Затем, с разбитым сердцем, покинул Завиш замок Фалькенштейн (по которому звался) и прибыл в Чехию, во владения своих родственников. В ту пору обострились распри между королем Пршемыслом и дворянством. Король, который был могуществен и велик, который прославился по всей Чешской земле, никак не мог стерпеть, чтобы гордые вельможи вели себя словно независимые князья, и возводил на их землях крепости и города. Он ослаблял их, и там, где до недавнего времени звучало только имя кого-нибудь из Витековичей, горожане, сидя за прочными стенами, кричали теперь: «Да здравствует наш милостивый король!»

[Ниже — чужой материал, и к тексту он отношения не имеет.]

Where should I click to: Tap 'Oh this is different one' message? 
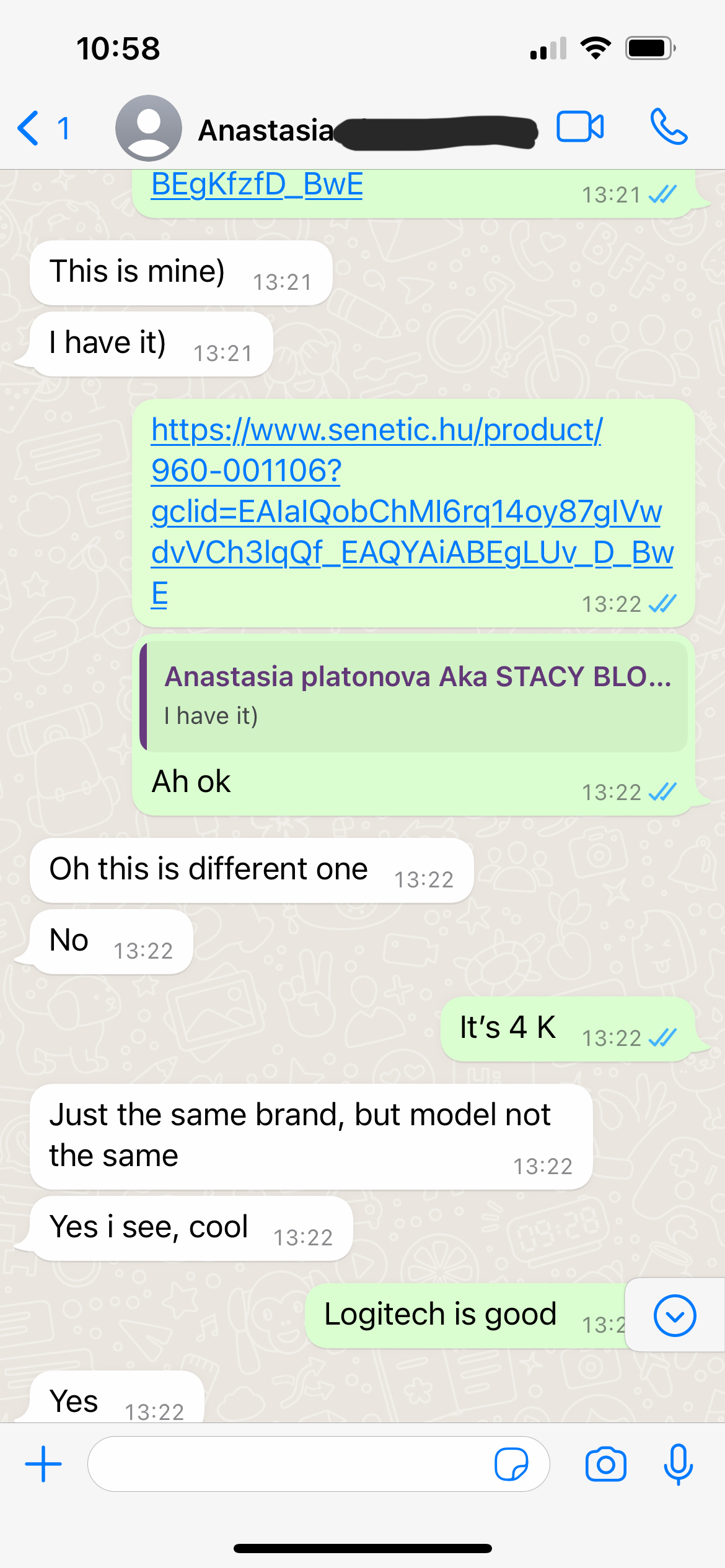(252, 869)
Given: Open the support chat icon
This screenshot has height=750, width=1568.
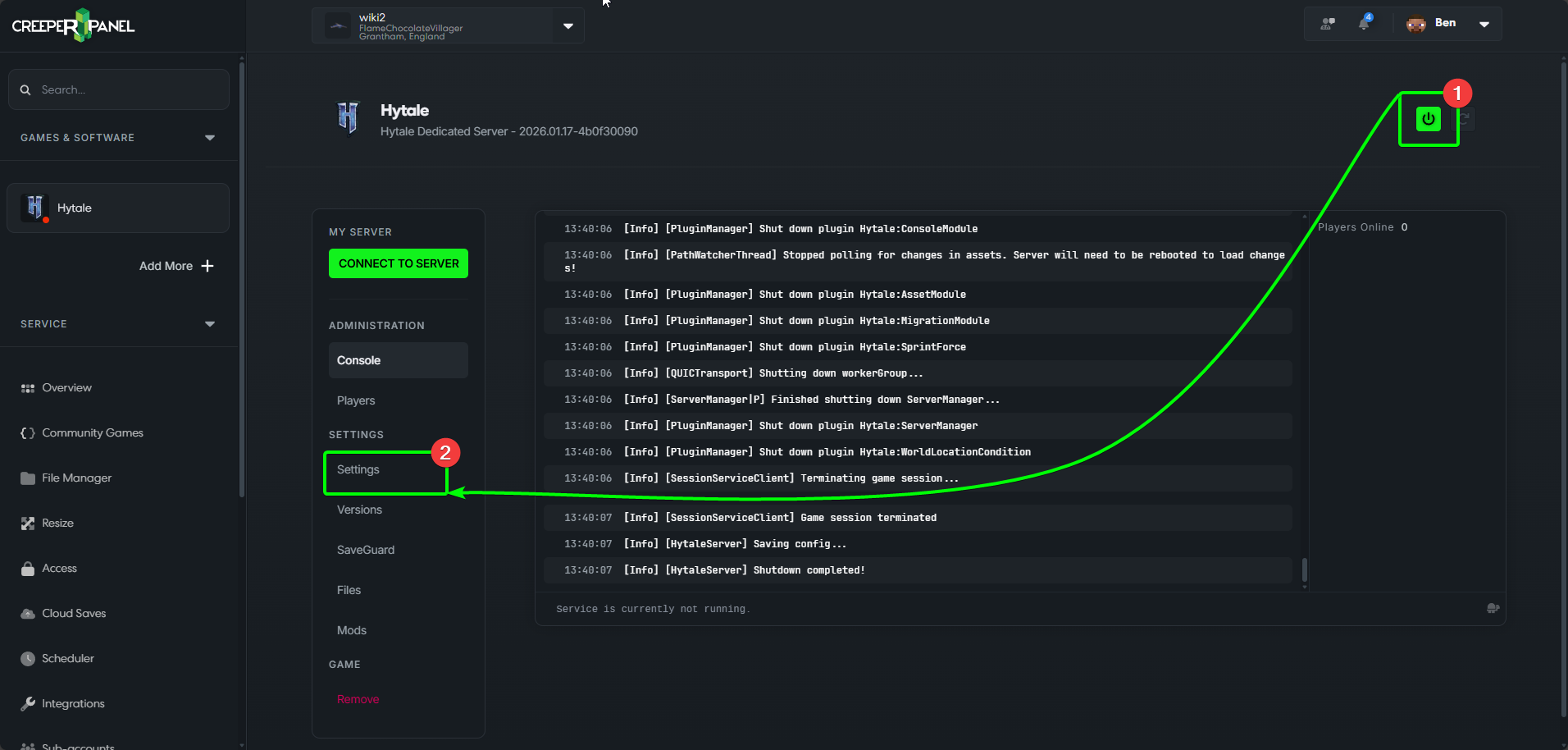Looking at the screenshot, I should click(x=1328, y=24).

Все это, конечно, не прибавляло гордецам охоты хранить ему верность. Но что могли они предпринять? Восстать на государя, столь сильного, что его побаивались короли? Воспротивиться властителю, который протягивает руку к императорской короне? Об этом и думать нечего! И далее: дворяне ссорились между собой! Один действовал за спиной другого, и каждый строил козни против родственников и страстно желал, чтобы Пршемысл посбил с них спеси.
Когда Завиш явился в чешские владения Витековичей и увидел, что никто не решается произнести ни слова, и понял, что изменники изменяют даже собственной измене, — он взялся за адское дело. Размеры опасности и величие царственного противника разжигали его гордость. Притягивали его, внушая надежду, что он или многое приобретет, или все потеряет. Грозная игра не на жизнь, а на смерть восхищала его. Завиш презирал счастье без власти. Презирал добро без славы, верил в победу, верил, что гнусное звание предателя пристало тому лишь, кто побежден. Богу ведомо, Завиш действовал так, словно сам был королем, и гордость настолько увлекла его, что он, должно быть, и не помнил о своей присяге.
Разуму хочется верить, что Завиш не помышлял о разорении Чешского королевства. Но что нам до того, помышлял он или нет! Он к этому привел! Он предал короля. Поднялся против своей страны. Изменил своему народу — и за это поплатился!
Рассказывают: однажды мужи рода Витека собрались в городе по названию Индрихов Градец. Старцы с длинными седыми волосами, безусые смуглые юноши, охотники с морщиной посреди лба, дворяне, больше привыкшие к треску костяшек на счетах, чем к бряцанию мечей, паны улыбчивые, паны хмурые, паны в соболях, в разноцветных камзолах, в доспехах и в одеянии прелатов все расселись по лавкам в белой зале. Первым заговорил какой-то старик. Голос его дрожал, а слова были лицемерны. Он хвалил могущественных родичей, нападал на тех, кто не мог защититься, превозносил самого себя, жаловался на обиды, сетовал на недобрые времена, намекая, что в жалком положении вельмож повинен король.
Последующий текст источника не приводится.